Start of Block
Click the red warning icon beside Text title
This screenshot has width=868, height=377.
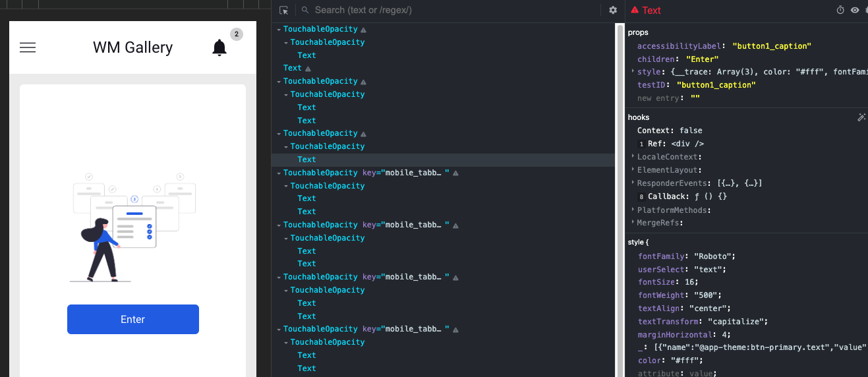coord(635,10)
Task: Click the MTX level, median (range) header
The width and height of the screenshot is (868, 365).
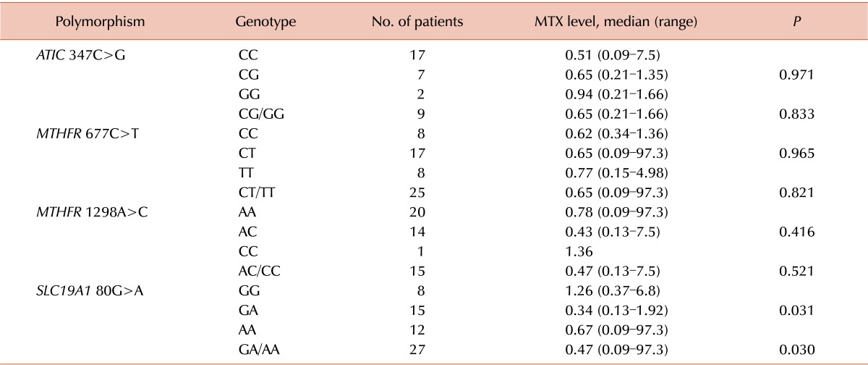Action: pyautogui.click(x=614, y=22)
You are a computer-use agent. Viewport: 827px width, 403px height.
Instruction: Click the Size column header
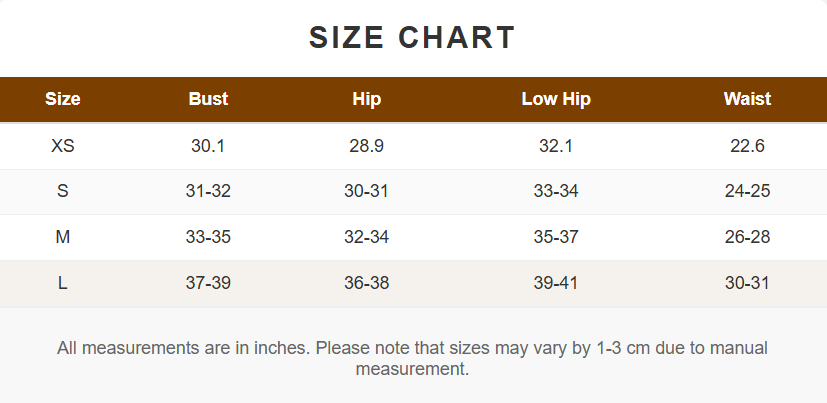[63, 99]
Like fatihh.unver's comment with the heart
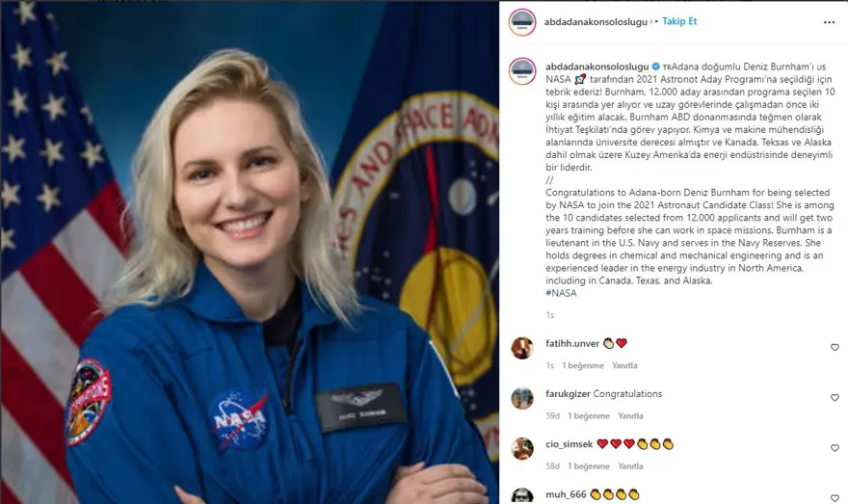 coord(835,347)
End of Block
In the records above, transcribe exactly the lines from the one containing "You are a computer-use" through the last line, both included, and skip the pictures.

You are a computer-use agent. Viewport: 827px width, 403px height.
Instruction: Click the Size column header
[63, 99]
Like fatihh.unver's comment with the heart
 coord(835,347)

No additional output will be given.